I think body acceptance and positivity has been a positive to come out of the whole thing in that people are seeing what clothes look like on different body types and see how trends etc can be reinterpreted for different body shapes rather than one prevailing body type and also the fact that people are happy with their bodies as opposed to needing to succumb to diets etc to be able tp wear certain trends etc”.

I agree OP. With street fashion, and sm, fashion has become a lot more accessible to people of different body shapes. And in many cases much more fun and individual if you have the energy and imagination and time. I don’t. But I love looking at others who do.

I don’t buy the mags anymore, (but in Australia most of them are gone now anyway.) I was in love with fashion from when I was 16. Worked in the fashion industry for a while straight out of School. Sunday mornings I’d get up, go buy a stack of fashion mags and go to a local Hungarian cafe and have breakfast and coffee while starting to read them. It was a highlight of my week.

I still love fashion and looking but lost the energy needed.

Morestrangethings · 12/02/2023 02:12

@Backstreetsbackalrightdadada I did my usually @ someone but your name was too long for me to remember. 🙂

You wrote a Very good summation of current fashion mags - what is left of them.

ImAvingOops · 12/02/2023 08:46

I used to buy them all - Eve and She were my favourites. I used to love the thick glossy paper. Now the magazines are thin and cheap looking but they still want £7 for one. That's not happening. I used to do the cheap subscriptions but they are all such utter shite these days, with their recycled articles that I just cba anymore.
If someone made a proper women's glossy mag again, I would buy it.

Gowlett · 17/05/2023 22:42

Totally agree with IAO. Not paying for what’s on offer now. Give me glossy pages, good articles, top journalists, great content. I’ll buy it.

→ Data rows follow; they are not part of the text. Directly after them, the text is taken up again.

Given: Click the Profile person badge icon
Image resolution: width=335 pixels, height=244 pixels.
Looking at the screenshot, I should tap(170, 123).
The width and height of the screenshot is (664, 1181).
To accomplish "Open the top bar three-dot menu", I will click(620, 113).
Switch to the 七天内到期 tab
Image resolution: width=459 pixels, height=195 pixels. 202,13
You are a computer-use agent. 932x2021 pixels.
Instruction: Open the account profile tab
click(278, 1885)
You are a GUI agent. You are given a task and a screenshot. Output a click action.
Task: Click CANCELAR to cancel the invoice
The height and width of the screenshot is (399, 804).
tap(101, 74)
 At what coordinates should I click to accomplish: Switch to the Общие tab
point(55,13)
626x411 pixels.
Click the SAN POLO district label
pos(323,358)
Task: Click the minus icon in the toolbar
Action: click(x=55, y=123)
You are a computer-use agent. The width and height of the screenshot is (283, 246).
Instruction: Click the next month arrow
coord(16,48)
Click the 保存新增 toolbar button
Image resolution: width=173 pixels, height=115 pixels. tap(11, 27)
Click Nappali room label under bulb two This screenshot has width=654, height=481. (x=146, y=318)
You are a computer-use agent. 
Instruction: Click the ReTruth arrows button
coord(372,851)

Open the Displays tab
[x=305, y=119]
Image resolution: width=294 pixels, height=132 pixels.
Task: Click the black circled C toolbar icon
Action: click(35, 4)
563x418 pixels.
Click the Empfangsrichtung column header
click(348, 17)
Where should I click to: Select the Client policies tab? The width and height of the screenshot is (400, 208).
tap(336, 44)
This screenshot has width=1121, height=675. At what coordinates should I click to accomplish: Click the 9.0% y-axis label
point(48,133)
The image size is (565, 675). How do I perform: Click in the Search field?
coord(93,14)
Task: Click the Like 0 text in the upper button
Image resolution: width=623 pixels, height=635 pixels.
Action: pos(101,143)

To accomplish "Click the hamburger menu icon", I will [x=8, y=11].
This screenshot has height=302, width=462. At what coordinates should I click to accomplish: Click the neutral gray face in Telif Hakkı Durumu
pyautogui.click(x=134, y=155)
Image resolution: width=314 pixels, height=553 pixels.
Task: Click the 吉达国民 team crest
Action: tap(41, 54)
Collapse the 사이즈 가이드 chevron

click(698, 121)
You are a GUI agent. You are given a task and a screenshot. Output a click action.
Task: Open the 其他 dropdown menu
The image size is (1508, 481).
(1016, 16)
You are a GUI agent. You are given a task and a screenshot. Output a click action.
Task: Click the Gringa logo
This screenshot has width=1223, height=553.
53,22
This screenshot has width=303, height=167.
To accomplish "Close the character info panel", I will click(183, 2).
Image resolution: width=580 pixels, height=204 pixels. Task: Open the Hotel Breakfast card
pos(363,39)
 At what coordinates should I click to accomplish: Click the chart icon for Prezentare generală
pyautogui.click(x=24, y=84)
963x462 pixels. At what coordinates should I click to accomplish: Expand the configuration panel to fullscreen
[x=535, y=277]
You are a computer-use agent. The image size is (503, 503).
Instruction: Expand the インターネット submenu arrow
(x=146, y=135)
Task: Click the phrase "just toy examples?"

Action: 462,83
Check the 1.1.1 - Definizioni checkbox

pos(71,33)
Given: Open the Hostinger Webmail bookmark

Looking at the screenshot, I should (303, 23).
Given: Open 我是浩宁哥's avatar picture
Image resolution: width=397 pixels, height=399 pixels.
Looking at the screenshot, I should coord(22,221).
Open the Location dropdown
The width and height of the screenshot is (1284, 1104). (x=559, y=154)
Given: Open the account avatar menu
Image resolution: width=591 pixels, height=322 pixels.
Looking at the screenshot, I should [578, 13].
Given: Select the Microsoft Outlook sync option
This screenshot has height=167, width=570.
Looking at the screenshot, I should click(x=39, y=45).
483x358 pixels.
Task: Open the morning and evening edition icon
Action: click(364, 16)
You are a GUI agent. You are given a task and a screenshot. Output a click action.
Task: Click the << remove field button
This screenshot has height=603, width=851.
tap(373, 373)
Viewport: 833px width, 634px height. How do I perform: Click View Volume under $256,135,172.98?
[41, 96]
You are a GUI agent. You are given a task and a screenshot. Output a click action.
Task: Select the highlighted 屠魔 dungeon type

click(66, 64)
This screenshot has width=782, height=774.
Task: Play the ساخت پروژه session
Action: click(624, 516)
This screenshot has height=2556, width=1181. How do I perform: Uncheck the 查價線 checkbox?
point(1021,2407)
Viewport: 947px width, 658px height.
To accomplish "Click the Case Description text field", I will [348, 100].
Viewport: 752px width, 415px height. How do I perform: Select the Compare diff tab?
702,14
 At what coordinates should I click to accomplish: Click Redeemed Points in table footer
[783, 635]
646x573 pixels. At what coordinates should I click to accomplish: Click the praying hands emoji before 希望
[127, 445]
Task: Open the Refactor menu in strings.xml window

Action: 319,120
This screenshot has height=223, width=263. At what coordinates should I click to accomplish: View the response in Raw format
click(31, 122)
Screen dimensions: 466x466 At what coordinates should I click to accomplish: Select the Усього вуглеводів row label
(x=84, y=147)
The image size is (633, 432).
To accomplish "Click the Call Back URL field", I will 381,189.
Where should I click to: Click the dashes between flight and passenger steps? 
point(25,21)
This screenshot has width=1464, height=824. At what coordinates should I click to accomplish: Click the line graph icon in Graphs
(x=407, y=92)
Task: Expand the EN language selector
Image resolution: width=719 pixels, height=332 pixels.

LadyOfTheCanyon · 18/05/2023 08:20

In the heyday of the glossy mag I went hand luggage only to Thailand for a month and ( having looked in advance) picked up magazines with make up, skincare, a bikini, a book and flip flops at the airport, so not only did I have stuff to read on the flight, but significantly upped my carry on capacity. Grin

Oh to be that young and low maintenance again!

These days I flick through Hello and Red at the hairdressers and that's about it.

Sagittariusrising · 18/05/2023 12:59

@Floisme Totally agree with your last post re wanting to read about fashion. I was an avid reader and subscriber in the late 80s and through the 90s of Vogue and Elle, even though I certainly didn't have the designer budget to match. They had some great writers who never treated it as frivolous.

I wanted serious articles about trends in fashion and beauty and about the designers. I used to devour them from cover to cover. Once the 'celebs' took over they became less interesting because I didn't want to read about the latest film/tv series/whatever with a dollop of what they were wearing attached.

Never look at them now and I'm not interested in lifestyle mags. I might pick up Gardeners World once in a while though.

BluebellBlueballs · 18/05/2023 13:05

I used to love them but they're all full of shit now and hideously overpriced.
The only one I still read is Tatler, as I love to see how the othe half live, but I usually get it on subscription at discount with a free gift

LoobyDop · 18/05/2023 13:28

I used to read loads, now the only fashion journalism I read is what’s in the Times supplements. And that’s such a load of predictable, vacuous drivel that you need only bother with half of each article.
I don’t know whether they have no influence. The commands doled out by the Times hacks are exactly the ones you read from the snarkiest posters here. So either the Times fashion team are all mumsnetters, or at least a couple of people still take them as gospel.